Milliarden werde das alles kosten, glaubt Hüttl, der im Vorstand von Siemens für den Konzernbereich Kraftwerks Union (KWU) zuständig ist. Und allein der Abriß der Uran-Brennelemente-Fabrik dürfte zehn Jahre dauern. Mit einer Belegschaft von rund 300 bis 350 Brennelementewerkern will Siemens den Betrieb dekontaminieren und demontieren und in Karstein, auf der bayerischen Mainseite, technische Komponenten für Brennelemente fertigen lassen. Weil aber Hüttl und Kollegen immer noch an MOX glauben (müssen), wurden in der Personalplanung 350 Arbeitsplätze für den Betriebsteil MOX festgeschrieben.

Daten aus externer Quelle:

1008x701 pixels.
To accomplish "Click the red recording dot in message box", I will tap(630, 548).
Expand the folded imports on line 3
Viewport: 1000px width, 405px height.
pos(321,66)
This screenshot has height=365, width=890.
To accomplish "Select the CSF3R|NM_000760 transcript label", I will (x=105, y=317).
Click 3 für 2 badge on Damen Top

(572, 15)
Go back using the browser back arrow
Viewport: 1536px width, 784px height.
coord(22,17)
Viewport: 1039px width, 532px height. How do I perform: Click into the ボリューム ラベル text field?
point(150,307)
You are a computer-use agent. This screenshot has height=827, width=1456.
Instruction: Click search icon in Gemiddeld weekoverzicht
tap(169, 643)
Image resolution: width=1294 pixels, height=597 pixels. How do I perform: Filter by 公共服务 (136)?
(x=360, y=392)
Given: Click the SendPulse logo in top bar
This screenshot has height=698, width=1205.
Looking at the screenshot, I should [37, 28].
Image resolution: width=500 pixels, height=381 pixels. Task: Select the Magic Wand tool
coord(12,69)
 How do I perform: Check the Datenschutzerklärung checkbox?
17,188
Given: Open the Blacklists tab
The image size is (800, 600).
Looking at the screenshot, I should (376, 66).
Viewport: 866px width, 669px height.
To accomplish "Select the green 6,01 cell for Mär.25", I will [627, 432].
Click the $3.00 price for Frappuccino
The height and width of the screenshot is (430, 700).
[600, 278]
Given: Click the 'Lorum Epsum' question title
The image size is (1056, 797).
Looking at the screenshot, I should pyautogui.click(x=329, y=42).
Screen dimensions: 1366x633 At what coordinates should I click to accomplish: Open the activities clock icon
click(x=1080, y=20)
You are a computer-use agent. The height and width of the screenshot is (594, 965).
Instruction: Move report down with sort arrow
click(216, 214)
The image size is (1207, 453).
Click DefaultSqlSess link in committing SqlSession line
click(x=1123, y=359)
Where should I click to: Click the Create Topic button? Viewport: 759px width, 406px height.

In einem gemeinsamen Appell an die noch real existierende Belegschaft von Siemens in Hanau haben SPD und Bündnisgrüne im hessischen Landtag erneut Umdenken gefordert und Gespräche über zukunftsorientierte, strahlungsfreie Arbeitsplätze in Hanau angeboten. Schließlich, so gaben Reinhold Weist (Bündnisgrüne) und Kurt Weidmann (SPD) zu bedenken, seien die Beschäftigten in Hanau in Sachen Uran- Brennelemente-Werk schon einmal „Opfer einer bedenkenlos auf Atomkurs setzenden Unternehmensphilosophie“ geworden. Wirtschaftsminister Lothar Klemm (SPD) forderte Siemens auf, endlich Zukunftskonzepte für den Standort Hanau zu entwickeln: „Standortzukunft und Arbeitsplatzsicherheit wären für Hanau möglich, wenn Siemens sich endlich entschließen würde, auf die Konditionierung abgebrannter Brennelemente zum Zwecke der Endlagerung zu setzen.“ Zum Zwecke der Endlagerung? Aber wo bitte ist das Endlager?